Cierto, nos resulta muy difícil, en nuestra vida apegada a lo terreno, el simple hecho de intentar abrir la mente a determinadas posibilidades y estar dispuesto, por lo menos, a analizarlas. Pero la pregunta que una mente racional debería hacerse es: ¿Y si fuese cierto? ¿Y si realmente el hombre tuviese un alma espiritual inmortal, capaz de salvarse o de condenarse en función del camino tomado en esta vida? ¿Y si realmente esta vida fuese la prueba que determina ese destino eterno? Una mente racional, por pura prudencia, debería contemplar todas las posibilidades, sin excluir a priori la que ha sido mantenida y defendida a lo largo de la historia por la inmensa mayoría de la humanidad, y la que todavía hoy es compartida por una gran mayoría. Pero no es eso lo que hacemos.

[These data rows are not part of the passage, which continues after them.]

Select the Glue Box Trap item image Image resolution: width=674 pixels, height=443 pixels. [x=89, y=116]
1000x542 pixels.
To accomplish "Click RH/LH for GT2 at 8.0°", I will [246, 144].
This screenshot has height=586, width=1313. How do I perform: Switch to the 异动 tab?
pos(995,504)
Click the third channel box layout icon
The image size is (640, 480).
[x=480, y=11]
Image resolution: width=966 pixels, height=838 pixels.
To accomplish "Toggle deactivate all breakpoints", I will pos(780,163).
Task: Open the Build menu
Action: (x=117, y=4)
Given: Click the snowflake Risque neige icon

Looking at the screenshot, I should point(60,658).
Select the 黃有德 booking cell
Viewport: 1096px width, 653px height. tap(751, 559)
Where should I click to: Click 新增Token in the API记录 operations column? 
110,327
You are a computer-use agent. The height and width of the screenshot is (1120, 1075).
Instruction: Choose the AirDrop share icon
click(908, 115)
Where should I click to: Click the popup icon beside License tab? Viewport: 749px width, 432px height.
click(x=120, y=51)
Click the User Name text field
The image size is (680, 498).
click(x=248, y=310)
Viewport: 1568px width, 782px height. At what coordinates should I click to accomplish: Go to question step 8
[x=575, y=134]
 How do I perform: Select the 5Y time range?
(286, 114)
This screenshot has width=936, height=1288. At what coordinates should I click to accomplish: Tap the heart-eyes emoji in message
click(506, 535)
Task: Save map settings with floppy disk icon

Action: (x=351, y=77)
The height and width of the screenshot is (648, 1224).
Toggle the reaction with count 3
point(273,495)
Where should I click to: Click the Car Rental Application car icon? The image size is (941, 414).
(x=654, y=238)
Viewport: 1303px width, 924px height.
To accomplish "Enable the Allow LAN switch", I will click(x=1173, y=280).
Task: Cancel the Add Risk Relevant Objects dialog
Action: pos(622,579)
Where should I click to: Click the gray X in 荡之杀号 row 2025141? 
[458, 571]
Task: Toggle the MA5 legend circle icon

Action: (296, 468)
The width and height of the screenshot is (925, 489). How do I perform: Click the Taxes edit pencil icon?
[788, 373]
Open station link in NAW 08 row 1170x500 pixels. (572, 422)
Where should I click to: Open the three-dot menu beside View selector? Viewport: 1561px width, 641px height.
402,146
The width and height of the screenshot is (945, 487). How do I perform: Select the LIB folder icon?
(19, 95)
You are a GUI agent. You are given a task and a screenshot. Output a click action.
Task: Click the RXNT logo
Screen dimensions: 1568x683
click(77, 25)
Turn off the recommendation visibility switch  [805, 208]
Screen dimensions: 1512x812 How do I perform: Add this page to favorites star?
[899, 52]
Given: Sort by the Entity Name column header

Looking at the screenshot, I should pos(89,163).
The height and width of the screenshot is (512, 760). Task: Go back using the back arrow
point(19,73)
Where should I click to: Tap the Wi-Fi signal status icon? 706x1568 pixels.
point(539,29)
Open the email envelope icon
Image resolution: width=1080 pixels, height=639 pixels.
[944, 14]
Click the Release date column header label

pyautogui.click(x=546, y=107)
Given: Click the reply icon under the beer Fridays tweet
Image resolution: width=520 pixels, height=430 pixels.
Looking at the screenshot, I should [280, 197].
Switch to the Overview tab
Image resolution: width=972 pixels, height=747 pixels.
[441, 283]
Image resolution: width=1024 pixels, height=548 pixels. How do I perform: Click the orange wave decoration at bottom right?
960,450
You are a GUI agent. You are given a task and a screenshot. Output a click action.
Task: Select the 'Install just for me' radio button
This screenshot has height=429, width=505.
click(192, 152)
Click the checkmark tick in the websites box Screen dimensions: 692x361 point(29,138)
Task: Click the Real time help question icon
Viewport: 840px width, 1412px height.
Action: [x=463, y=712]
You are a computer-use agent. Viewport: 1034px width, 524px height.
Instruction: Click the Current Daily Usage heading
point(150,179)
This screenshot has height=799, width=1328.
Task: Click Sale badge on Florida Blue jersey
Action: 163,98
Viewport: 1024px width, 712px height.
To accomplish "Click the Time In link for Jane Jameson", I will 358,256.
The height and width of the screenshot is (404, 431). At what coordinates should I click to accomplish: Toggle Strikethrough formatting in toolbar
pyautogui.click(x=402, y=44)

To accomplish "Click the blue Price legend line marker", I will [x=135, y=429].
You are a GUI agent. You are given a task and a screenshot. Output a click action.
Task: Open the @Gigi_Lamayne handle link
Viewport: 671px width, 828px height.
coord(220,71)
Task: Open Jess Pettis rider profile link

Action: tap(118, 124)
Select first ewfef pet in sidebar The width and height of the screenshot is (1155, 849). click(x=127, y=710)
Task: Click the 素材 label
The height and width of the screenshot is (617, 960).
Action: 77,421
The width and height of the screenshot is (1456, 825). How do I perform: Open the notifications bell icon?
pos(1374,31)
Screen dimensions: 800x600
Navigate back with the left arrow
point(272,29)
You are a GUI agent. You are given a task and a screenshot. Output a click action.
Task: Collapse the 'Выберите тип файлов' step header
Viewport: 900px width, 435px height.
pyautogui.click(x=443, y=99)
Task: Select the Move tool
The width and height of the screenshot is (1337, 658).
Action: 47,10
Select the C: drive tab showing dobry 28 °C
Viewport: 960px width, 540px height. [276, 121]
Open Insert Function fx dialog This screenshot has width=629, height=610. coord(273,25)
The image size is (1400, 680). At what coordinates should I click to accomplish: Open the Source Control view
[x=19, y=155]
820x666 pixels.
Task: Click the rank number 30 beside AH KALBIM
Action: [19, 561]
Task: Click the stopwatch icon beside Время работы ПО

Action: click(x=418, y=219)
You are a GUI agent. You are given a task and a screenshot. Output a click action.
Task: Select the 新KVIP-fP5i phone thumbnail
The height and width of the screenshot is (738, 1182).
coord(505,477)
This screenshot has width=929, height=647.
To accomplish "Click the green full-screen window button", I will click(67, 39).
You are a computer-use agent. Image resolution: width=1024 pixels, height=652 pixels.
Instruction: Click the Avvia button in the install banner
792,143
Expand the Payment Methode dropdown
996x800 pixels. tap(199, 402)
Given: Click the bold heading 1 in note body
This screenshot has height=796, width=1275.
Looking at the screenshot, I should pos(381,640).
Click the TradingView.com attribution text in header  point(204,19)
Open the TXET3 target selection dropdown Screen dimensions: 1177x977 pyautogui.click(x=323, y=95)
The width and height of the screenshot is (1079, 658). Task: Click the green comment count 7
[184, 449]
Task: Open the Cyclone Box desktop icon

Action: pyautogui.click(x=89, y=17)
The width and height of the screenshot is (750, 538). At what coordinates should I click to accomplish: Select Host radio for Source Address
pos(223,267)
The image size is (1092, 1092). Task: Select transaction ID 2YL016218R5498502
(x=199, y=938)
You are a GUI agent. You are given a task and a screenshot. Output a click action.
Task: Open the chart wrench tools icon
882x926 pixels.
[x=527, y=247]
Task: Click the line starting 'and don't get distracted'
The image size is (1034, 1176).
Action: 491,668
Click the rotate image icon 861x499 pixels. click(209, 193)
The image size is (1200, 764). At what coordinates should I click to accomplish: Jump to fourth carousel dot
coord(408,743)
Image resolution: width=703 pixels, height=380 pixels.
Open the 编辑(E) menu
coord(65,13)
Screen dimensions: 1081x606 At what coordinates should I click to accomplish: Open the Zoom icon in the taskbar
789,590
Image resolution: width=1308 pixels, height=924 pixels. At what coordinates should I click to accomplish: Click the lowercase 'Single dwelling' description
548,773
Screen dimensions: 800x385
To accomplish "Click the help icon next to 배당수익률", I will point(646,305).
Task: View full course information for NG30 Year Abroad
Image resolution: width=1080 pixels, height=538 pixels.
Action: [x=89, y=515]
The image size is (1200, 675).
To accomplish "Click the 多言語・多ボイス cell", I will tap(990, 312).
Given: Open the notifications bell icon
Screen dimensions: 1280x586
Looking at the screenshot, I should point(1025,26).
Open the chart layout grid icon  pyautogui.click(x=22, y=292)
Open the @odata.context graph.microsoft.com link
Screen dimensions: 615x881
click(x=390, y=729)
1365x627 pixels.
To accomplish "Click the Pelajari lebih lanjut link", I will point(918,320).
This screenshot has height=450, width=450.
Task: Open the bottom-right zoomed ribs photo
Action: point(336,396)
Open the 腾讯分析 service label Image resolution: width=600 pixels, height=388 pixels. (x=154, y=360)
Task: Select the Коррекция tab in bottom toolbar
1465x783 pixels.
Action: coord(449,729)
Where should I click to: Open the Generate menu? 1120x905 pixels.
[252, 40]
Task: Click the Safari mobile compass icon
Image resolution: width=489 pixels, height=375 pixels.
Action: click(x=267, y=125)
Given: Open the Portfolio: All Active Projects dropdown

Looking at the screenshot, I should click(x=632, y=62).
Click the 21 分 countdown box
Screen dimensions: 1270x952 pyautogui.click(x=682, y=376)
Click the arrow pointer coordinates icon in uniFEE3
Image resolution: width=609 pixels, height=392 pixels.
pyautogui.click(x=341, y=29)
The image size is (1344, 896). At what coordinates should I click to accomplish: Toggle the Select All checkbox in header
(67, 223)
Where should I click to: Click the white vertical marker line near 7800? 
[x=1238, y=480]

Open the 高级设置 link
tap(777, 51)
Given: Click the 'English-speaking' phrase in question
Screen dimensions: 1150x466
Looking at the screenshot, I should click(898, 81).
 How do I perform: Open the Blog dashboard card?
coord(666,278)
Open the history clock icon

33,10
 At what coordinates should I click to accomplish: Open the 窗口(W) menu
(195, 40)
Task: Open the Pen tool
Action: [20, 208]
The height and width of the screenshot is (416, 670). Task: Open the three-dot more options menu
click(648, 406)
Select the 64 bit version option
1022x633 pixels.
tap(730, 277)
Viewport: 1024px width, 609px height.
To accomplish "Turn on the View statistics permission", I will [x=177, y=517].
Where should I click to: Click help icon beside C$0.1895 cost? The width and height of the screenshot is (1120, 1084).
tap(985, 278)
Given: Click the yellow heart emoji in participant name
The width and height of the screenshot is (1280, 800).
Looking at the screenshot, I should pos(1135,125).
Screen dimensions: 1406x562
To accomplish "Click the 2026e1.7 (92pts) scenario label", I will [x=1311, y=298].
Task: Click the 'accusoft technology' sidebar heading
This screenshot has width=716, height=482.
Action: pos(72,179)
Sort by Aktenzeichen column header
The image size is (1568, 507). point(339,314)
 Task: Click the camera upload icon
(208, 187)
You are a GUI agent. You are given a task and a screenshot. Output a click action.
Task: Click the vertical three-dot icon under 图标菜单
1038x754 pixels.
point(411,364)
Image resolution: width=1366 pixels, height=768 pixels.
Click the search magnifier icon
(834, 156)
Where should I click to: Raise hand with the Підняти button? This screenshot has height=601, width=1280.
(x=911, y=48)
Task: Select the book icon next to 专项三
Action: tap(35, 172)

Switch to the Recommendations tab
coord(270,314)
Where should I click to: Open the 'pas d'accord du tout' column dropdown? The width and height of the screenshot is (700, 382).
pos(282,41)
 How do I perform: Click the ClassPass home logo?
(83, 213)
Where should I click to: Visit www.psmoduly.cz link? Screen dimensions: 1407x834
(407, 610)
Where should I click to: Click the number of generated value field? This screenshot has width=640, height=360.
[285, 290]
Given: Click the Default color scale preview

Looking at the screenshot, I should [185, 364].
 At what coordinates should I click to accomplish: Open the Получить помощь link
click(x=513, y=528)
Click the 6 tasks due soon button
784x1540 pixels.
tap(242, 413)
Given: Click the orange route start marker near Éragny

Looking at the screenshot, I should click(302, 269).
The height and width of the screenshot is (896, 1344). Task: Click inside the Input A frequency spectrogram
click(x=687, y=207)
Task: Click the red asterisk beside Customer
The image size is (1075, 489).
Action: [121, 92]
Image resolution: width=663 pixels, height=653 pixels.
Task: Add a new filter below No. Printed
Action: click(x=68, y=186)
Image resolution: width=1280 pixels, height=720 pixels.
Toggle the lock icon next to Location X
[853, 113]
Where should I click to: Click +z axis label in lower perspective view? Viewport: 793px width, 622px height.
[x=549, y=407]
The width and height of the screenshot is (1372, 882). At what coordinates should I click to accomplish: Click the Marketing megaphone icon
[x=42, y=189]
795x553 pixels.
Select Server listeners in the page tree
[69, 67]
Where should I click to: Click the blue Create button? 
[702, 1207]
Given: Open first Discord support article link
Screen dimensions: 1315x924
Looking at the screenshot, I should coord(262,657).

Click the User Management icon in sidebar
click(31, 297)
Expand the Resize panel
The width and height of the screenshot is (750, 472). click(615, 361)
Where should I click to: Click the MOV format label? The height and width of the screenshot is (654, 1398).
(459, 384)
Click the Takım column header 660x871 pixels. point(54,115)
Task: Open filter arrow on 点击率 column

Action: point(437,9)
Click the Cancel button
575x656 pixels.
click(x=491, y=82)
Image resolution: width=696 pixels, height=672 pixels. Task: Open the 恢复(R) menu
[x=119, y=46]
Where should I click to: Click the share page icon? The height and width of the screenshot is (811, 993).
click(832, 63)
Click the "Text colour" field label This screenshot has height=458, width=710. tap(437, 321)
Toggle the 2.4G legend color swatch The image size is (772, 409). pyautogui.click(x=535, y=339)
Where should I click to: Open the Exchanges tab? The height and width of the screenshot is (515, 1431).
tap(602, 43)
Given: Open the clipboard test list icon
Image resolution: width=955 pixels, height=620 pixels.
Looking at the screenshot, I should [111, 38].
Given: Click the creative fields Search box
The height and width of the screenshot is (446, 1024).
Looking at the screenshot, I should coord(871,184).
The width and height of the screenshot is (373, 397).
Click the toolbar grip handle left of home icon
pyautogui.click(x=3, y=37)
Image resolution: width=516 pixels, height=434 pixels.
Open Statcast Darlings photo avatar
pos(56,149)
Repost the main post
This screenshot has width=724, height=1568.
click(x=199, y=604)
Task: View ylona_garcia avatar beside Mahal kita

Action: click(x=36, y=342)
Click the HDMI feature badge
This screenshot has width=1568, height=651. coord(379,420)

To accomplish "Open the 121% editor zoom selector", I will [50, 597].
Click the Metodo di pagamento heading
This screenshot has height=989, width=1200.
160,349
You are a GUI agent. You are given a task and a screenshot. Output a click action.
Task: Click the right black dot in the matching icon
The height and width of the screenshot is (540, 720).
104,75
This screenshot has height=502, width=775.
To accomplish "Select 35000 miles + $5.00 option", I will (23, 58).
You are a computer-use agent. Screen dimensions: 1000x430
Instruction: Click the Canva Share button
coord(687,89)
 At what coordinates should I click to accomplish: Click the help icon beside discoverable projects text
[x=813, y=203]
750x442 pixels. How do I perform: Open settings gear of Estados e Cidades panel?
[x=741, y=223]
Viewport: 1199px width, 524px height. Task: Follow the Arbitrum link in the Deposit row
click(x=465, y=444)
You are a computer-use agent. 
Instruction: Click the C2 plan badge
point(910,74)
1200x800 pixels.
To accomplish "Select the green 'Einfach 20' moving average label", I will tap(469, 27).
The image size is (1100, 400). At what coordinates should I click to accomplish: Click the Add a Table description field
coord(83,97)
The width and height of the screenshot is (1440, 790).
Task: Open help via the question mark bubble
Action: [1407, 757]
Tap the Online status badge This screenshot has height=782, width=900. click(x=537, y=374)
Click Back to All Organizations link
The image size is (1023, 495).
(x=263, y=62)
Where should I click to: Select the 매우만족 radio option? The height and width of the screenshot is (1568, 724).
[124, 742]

Arrastrados por una soberbia inaudita, la soberbia de la autosuficiencia que nació cuando la ciencia se creyó capaz de comprender y dominar completamente el mundo, despreciamos el pasado y todo lo que representa, nos consideramos la manifestación del superhombre que ha dejado atrás la ignorancia y la superstición y ha convertido a los elementos en sus servidores. Y a pesar de la evidencia de la degeneración y la destrucción que esa autosuficiencia ha comportado, seguimos aferrados a ella. Somos incapaces de ver a nuestro alrededor la profunda degradación espiritual y mental a que todo eso nos ha conducido, como tampoco vemos que la propia ciencia que se creyó por encima de todo, descubre ahora que todo se le escapa, que cuanto más profundiza en las cosas, más se aleja de su comprensión.

Medjugorje nos lanza la pregunta angustiada: ¿Es que no veis los signos de los tiempos? No, no los vemos; nos obstinamos en cerrar los ojos a la realidad, y sin embargo los signos están ahí para quien quiera verlos. Yo no sé si estamos realmente en ese tiempo dramático en que la humanidad será probada como el hierro es probado por el fuego, que elimina sus impurezas y lo fortalece para convertirlo en espada o en arado, ni sé tampoco cuántos pertenecemos a las impurezas que deben ser quemadas y cuántos a la herramienta que surgirá de la purificación. Pero veo los signos de una humanidad desorientada, desnortada, a punto de encallar en los escollos y naufragar por haber perdido su referencia, su Estrella Polar, por haber perdido a Dios.